# OverDriving Fluorescent Lights



## Homer_Simpson (Apr 2, 2007)

Okay, for the electronically incompetent, like myself, can anyone recommend a good link showing step by step(with pictures, not electrician type diagrams) how to reconfigure wiring in a 4 T8 fluorescent fixture and how to properly wire using a second ballast to maximize lighting intensity. I am in the process of converting my 59 gallon aquarium to a fully planted tank but in order to make the conversion successul I need to increase lighting. I know that AH supply lights and T5's are the way to go, but all I can afford right now is a 4 tube t8 fixture from home depot. I was planning to add another ballast and rewire to overdrive the fluorescent lights in order to maximize lighting. Also, I was planning on adding some mylar sheeting on the back of the fixture to further help intensify lighting into the tank.

Thanks.


----------



## hooha (Apr 21, 2005)

I've had it for about 3 years, and finally took out my last OD light fixtures....for me the worry about a fire from it (i.e. shoddy wiring from someone who doesn't know what they are doing - me) outweighed the actual light benefit.
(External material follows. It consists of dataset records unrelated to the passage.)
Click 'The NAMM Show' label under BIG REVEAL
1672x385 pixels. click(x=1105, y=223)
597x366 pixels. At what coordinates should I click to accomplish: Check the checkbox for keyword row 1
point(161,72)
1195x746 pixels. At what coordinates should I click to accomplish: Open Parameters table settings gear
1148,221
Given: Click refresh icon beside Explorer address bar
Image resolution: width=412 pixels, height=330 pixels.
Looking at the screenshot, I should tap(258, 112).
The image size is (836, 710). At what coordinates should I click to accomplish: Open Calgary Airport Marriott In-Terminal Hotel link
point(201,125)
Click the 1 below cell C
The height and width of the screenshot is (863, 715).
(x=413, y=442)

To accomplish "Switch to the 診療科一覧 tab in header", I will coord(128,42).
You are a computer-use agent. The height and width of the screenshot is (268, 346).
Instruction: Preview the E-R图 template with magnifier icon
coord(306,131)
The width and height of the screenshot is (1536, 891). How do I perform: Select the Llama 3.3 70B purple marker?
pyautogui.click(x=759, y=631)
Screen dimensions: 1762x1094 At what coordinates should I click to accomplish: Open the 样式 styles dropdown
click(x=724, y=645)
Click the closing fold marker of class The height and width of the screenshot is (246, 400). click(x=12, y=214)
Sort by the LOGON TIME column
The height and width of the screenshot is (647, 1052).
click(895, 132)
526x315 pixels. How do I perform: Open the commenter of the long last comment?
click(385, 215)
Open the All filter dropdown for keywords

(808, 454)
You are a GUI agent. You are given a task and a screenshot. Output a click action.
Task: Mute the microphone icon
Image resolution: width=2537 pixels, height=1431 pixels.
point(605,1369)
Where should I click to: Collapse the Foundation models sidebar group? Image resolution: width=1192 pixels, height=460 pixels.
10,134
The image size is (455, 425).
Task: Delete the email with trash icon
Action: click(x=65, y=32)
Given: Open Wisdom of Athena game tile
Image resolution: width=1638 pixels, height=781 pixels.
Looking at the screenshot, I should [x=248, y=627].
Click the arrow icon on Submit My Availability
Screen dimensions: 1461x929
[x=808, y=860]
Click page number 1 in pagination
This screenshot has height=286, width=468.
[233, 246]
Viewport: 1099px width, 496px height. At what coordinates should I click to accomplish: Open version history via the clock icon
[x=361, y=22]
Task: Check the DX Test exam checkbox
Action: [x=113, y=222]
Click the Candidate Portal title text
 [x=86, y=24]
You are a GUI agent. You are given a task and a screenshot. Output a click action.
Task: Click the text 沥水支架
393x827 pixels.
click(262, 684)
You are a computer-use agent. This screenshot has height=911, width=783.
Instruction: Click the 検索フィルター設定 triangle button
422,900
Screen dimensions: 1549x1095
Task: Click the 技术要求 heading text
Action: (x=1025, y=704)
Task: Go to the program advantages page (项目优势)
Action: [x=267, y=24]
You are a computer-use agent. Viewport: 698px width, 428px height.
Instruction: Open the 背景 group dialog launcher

If you want to increase your lighting I just suggest waiting and saving enough money to get fixtures from AHSupply.com . Hands down the best online company I've dealt with....and they have great quality fixtures as well.

As for your original question....if you _really_ want to OD your flourescents, check out plantedtank.net under articles....there is a good explanation there....


----------



## Homer_Simpson (Apr 2, 2007)

hooha said:


> I've had it for about 3 years, and finally took out my last OD light fixtures....for me the worry about a fire from it (i.e. shoddy wiring from someone who doesn't know what they are doing - me) outweighed the actual light benefit. If you want to increase your lighting I just suggest waiting and saving enough money to get fixtures from AHSupply.com . Hands down the best online company I've dealt with....and they have great quality fixtures as well.
> 
> As for your original question....if you _really_ want to OD your flourescents, check out plantedtank.net under articles....there is a good explanation there....


 Thanks. I will check out plantedtank.


----------



## ruki (Jul 4, 2006)

One observation. Not all ballasts are good are overdriving tubes. I have good luck with WorkHorse ballasts. Some of the generic electronic ballasts one buys from the big box hardware stores heat up a bit when used for this purpose.


----------



## Homer_Simpson (Apr 2, 2007)

ruki said:


> One observation. Not all ballasts are good are overdriving tubes. I have good luck with WorkHorse ballasts. Some of the generic electronic ballasts one buys from the big box hardware stores heat up a bit when used for this purpose.


Is it possible to replace both ballasts with different brand "compatible" ballasts that would not heat up as much or is one pretty restricted to using the exact same type of ballasts that come with the fixtures??

Thanks


----------



## ruki (Jul 4, 2006)

It's best to have a ballast that automatically adjusts their output to the impedance of the tube.

Cheap/crappy/[email protected]*# ballasts have trouble doing even simple things like driving T8 when it was designed for T12. Especially true for magnetic ballasts.

WorkHorse ballasts (from Fulham) automatically adjust to the tube, so you can use them in ways out of spec. Other ballasts can do this too, especially the pricey ones like IceCap.

Overdriving tubes is something we're really not supposed to do. It's stretching the rules a bit. Ballasts that come with the fixtures might not be able to do this, since it costs a little bit more to get a more flexible ballasts and most people won't try to play tricks with them.

I always have a "bake off" period after modifying a light. I put somewhere where it can't start a fire and leave it on for more than 12 hours and see how hot the ballast gets. A really bad ballast or the wrong ballast may melt down in this time perion. If overdriving your tubes heats up your ballast alot, try a different ballast. No need to risk a fire


----------